The second aspect is an organisation that doesn’t understand the risks you face and does not do what it can to protect you. Any organisation that takes its clients or patients’ needs seriously and aims to deliver a good service should have a very clear acknowledgement that vicarious trauma is an occupational hazard for those directly involved in treating survivors. It should nurture and support service delivery staff and volunteers in the following ways:
- Openly acknowledge the need for support and develop structures to offer it
- Have a clear operating philosophy behind its service delivery goals
- Work expectations must be clear and realistic and agreed by all personnel
- There needs to be regular feedback and supervision that is supportive
- Effort and achievement must be recognised
- The working environment should be comfortable and attractive. Even small things like music from a radio, a fresh coat of paint, a vase of flowers or colorful pictures on the wall, or mats on the floor, or cushions on chairs, or bright curtains and magazines to read in a waiting area can make a huge difference to everyone, staff and clients alike. Many local communities, churches and schools are eager to help in this way.
- Communication, feedback and support should happen both up and down the organisational hierarchy as well as with peers on the same level.
- In service training and development should be continuous
- A focus on team work and support should be encouraged and developed
- Written and accessible protocols and procedures must be defined
- Adequate time off for illness and vacation must be available
- A system whereby individuals can vary the work they do and swap rotations to do this should be set up
- Opportunities for advancement and clear rewards and incentives
While much of this is good procedure for any healthy organisation it is especially important for organisations whose staff are at risk for vicarious trauma.
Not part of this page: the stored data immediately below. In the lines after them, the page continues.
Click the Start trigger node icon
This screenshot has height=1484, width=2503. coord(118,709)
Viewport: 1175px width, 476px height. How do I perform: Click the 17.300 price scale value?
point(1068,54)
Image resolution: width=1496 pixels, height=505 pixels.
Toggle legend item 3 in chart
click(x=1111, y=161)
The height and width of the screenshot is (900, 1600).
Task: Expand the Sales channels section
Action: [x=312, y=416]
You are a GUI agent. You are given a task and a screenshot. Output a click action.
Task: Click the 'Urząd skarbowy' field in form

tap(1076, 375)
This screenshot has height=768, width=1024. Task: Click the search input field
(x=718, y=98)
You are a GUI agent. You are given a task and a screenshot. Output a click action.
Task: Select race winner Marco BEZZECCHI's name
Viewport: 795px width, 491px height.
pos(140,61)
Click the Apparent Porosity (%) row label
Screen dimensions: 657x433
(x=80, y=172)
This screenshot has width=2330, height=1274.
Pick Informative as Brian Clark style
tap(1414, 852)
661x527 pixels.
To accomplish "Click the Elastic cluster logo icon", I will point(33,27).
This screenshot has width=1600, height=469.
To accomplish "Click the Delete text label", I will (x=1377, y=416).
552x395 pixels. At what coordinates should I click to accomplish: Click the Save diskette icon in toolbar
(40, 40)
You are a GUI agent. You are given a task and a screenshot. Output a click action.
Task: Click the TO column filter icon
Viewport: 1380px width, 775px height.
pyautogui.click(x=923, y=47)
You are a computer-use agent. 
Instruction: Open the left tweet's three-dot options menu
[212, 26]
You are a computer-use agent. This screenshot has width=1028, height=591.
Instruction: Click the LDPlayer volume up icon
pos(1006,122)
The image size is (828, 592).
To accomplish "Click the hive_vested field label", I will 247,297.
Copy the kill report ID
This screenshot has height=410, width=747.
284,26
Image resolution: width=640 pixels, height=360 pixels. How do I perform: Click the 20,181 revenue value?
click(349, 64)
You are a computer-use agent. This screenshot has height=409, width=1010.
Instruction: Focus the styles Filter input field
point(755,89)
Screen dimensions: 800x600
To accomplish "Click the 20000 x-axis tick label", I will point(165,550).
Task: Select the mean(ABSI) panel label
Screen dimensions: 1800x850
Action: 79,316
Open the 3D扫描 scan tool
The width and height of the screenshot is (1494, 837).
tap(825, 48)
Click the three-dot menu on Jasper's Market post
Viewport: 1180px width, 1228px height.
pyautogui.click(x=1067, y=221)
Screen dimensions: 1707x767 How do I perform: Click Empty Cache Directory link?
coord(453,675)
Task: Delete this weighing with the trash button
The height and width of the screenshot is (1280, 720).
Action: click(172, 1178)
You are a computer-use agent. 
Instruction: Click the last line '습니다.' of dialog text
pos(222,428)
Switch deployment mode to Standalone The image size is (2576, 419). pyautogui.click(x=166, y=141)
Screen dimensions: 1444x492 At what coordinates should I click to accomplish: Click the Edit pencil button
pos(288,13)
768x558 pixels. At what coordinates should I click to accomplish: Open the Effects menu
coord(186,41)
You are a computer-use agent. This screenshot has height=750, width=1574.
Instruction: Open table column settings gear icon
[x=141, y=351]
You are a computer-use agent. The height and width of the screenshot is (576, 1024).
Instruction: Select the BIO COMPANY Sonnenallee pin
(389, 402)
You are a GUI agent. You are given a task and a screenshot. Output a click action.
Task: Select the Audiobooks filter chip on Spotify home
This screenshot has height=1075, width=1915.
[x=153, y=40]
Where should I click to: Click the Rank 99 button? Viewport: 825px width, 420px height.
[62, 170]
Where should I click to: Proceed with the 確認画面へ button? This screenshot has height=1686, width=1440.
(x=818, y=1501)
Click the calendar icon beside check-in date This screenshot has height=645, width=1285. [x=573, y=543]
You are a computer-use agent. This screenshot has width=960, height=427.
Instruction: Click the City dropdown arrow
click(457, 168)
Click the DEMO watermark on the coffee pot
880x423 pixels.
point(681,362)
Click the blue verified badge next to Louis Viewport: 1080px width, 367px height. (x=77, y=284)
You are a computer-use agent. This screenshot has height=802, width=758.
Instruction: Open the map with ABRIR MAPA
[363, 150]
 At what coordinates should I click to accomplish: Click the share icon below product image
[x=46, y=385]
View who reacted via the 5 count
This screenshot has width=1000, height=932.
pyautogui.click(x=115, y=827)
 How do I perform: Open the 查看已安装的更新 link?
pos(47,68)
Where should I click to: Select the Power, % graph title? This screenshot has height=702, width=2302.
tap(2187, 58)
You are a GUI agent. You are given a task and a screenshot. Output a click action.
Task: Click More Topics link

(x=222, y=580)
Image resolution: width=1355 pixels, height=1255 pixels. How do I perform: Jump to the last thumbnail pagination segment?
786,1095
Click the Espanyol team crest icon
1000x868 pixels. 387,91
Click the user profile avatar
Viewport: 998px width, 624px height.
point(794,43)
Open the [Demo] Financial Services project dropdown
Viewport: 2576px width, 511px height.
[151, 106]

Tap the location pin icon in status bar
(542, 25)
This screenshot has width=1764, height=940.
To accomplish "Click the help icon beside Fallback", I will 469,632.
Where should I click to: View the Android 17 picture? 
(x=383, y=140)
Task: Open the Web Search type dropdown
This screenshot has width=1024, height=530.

Consider the question, is there a difference in the occupational hazard of industrial machinery that cuts off a finger and the occupational hazard that causes you to lose sleep, lose faith in humanity, alienate you from your intimate partner and become dependent on alcohol, drugs or overeating?
You need to do all you can to insist on your organisation’s support. Make requests through all the right channels, lobby continuously, participate in setting up immediate support structures for you and your team and demand worker’s compensation for any expense relating to your own vicarious trauma! And don’t underestimate the untold and expensive damage that is caused by every rape that happens.
The third aspect is very simple. A helper experiencing one or more of the common feelings relating to vicarious trauma is no good to the survivor. In fact that helper is a risk to the survivor in that secondary trauma to the survivor is a very real probability.